Whisper to Me

I hung up. Then I started walking to the street. I’d have to take two buses, I thought. The 9 and the 3. I wasn’t sure if I was going to make my appointment at eleven thirty.

I turned left on the sidewalk and walked to the bus shelter. I leaned against it to wait. No one else was there. I could see joggers and Roller Bladers passing, one block closer to the ocean, but here in the residential layer, layer three, nothing moved. There was a time I would have listened to music or something, but I didn’t. It was weird: there were moments, like then, when I almost missed the voice talking to me. I mean, it had made me do terrible things, mostly to myself. But it had been company, you know?

Now I had no one, and I was living in permanent mist, obscuring everything, making it woolly and still.

I was just thinking that when I saw a gleam of white, and then you were there, sitting in the driver’s seat of your Ford pickup truck.

“Hey,” you said.

I nodded. I didn’t know what else to do. I noticed, close up, that your eyes were a shade of green I had never seen before: river green. But flecked with gold. A slow river, dotted with ocher leaves.

Sorry. But it’s true. You have amazing eyes.

“You need a ride?” You made a face. “Sorry, that sounds creepy. I mean, it’s not a pickup line. It’s just, you looked kind of down. I thought you might need a lift.” You swallowed. “I’m on break. I have till—”

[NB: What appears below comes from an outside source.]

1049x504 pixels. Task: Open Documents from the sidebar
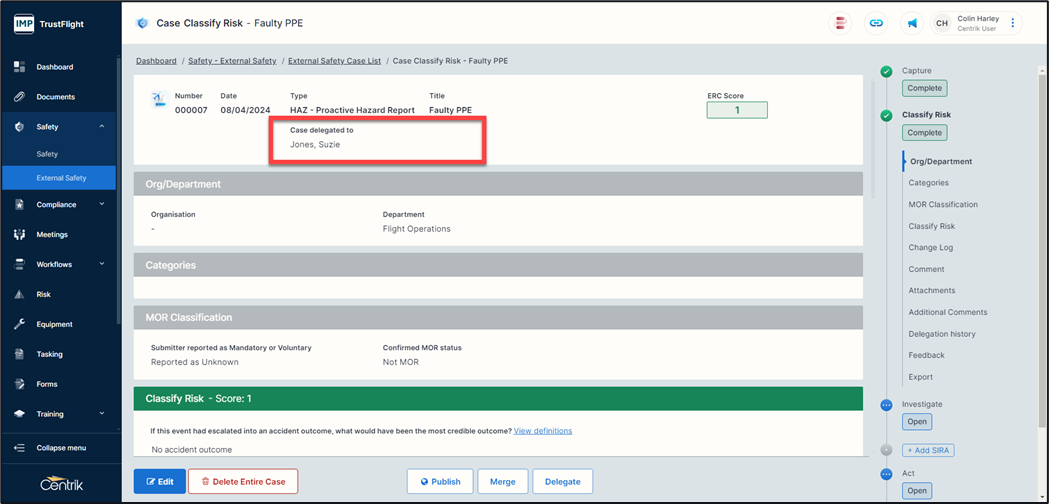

“It’s okay,” I said. “I don’t need a lift.”

A pause.

“Uh, but, thank you,” I added.

“S’cool,” you said.

You didn’t drive away, and admittedly I had just been thinking about how I was lonely, so even through the fog I was living in, some glimmer of desire for human contact obviously shone. At the same time I was kind of surprised that the voice, even though it was mostly gone, didn’t say anything about you. Usually the voice hated if I spoke to someone.

So …

I figured I would speak to you.

When I say it like that it sounds ridiculous, makes it sound like such a radical decision, but it was. But also, I’m telling you this for a reason, because I think you thought I was being standoffish, and I wasn’t, not deliberately.

“What’s with the truck?” I asked in a lame attempt to make human contact.

You smiled. Then you opened the door and got out. You stood by the Ford and did a little bow, kind of showing off but mocking yourself at the same time. When you straightened up, I watched the muscles in your neck move. “You’re looking at the Assistant Plush Manager for Two Piers,” you said.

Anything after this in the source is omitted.